As part of my Intro to Industrial Engineering course, I completed a data analysis project focused on tornado occurrences in the United States between 1950 and 2021. Using Excel, I created four assertion-evidence slides to explore different questions related to tornado frequency, severity, location, and impact. Each graph was designed to support a clear conclusion based on the data, following principles of effective data visualization and storytelling.

The dataset contained historical records of all reported tornadoes in the U.S. during that time period, and included both numerical and categorical variables. The represented columns were as follows: year, month, day, state, EF level (magnitude), number of injuries, number of deaths, start and end longitude, start and end latitude, tornado path length (in miles), and width (in yards). This wide range of variables allowed for a detailed exploration of various tornado-related phenomena, both temporal and geographic.

The first question I explored was: From 1950 to 2021, is there a change in the average number of injuries associated with the average number of tornadoes each year? To answer this, I created two separate time-series plots, each using “year” as the x-axis. The first graph shows the average number of injuries per tornado in each year, and the second shows the total number of tornadoes recorded per year. I built both graphs using pivot tables. For the first plot, I grouped the data by year and calculated the average of the “injuries” column. For the second, I simply counted the number of tornadoes per year by summarizing the “year” column. The results revealed a clear inverse pattern: while tornado frequency has steadily increased over the decades, the average number of injuries per tornado has decreased. This suggests improvements in tornado detection systems, public warning protocols, and shelter infrastructure. All formatting was done in Excel, where I cleaned up the visuals by removing gridlines, adding axis titles, and applying consistent styling across both charts for easy comparison.

The second question asked: Historically, what is the distribution of tornado widths? To investigate this, I created a histogram that visualizes how tornado widths are distributed across the dataset. I first cleaned the data to exclude any missing or invalid width values. Then, using Excel’s histogram tool, I created bins with intervals of 75 yards, adjusting the default bin size for better readability. I also added an overflow bin for extreme cases where tornadoes were wider than 600 yards. The resulting histogram shows a clear exponential distribution: the majority of tornadoes are under 150 yards wide, while only a small fraction exceed that. This pattern aligns with meteorological expectations and validates the data. For aesthetics, I edited the bar colors and axis labels directly in Excel, and added the vertical axis title in PowerPoint since Excel doesn’t allow for horizontal formatting of vertical text.
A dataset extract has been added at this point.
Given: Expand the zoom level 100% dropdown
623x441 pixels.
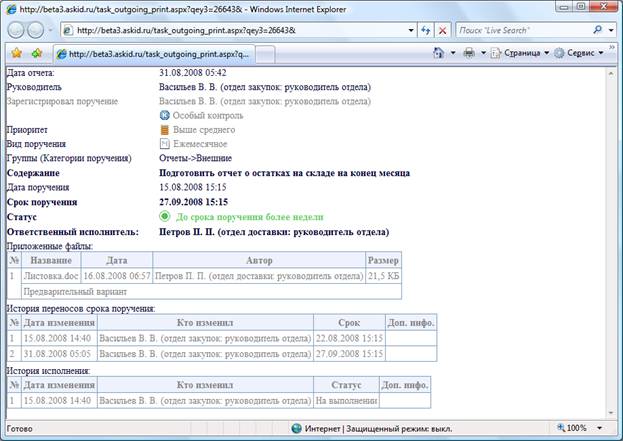Looking at the screenshot, I should pyautogui.click(x=600, y=428).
The third question I analyzed was: Do states in Tornado Alley show similar patterns in tornado occurrences from 1950 to 2021, or are some consistently more affected than others? I started by filtering the “state” column to include only the core Tornado Alley states: Oklahoma, Kansas, Nebraska, Texas, and South Dakota. I then used a pivot table to count the number of tornadoes recorded in each of these states. However, I realized that comparing raw counts alone wouldn’t be fair, since states like Texas are much larger than others. To address this, I normalized the data by calculating the number of tornadoes per 10,000 square miles for each state, using publicly available land area data. This adjustment revealed that Oklahoma had the highest tornado density, followed by Kansas and Nebraska. The final bar chart was created in Excel with clearly labeled axes and bars shaded in similar tones, with Oklahoma highlighted to emphasize the key finding. I also rounded all values to whole numbers for readability and realism.

The fourth and final question was: Is there a geographical pattern of the most deadly tornadoes (EF4 and EF5) recorded in the U.S. from 1950 to 2021? For this, I focused on the most severe tornadoes in the dataset. I filtered the EF level column to show only EF4 and EF5 tornadoes. Although I initially tried to use a pivot table, it wasn’t the most effective method for plotting geographic data, so instead I copied the filtered “start latitude” and “start longitude” columns to a new worksheet. Then I used Excel’s scatterplot tool to graph the points. I color-coded the points by EF rating (EF4 in blue and EF5 in orange) to make differences more visible. The final scatterplot revealed a dense clustering of deadly tornadoes in the central region of the U.S.—consistent with the area known as Tornado Alley. I added a legend and full axis titles for clarity. Although I attempted to overlay a transparent U.S. map to better illustrate the locations, this proved difficult to align accurately in Excel, so I focused instead on keeping the chart clean and readable.

This project gave me the opportunity to apply Excel-based data analysis tools such as pivot tables, custom binning, and multi-variable filtering. More importantly, it taught me how to craft compelling visualizations that connect data to insights, and how to interpret large datasets to answer complex real-world questions. Each slide was carefully designed to balance clarity, simplicity, and impact—core principles in both engineering analysis and effective communication.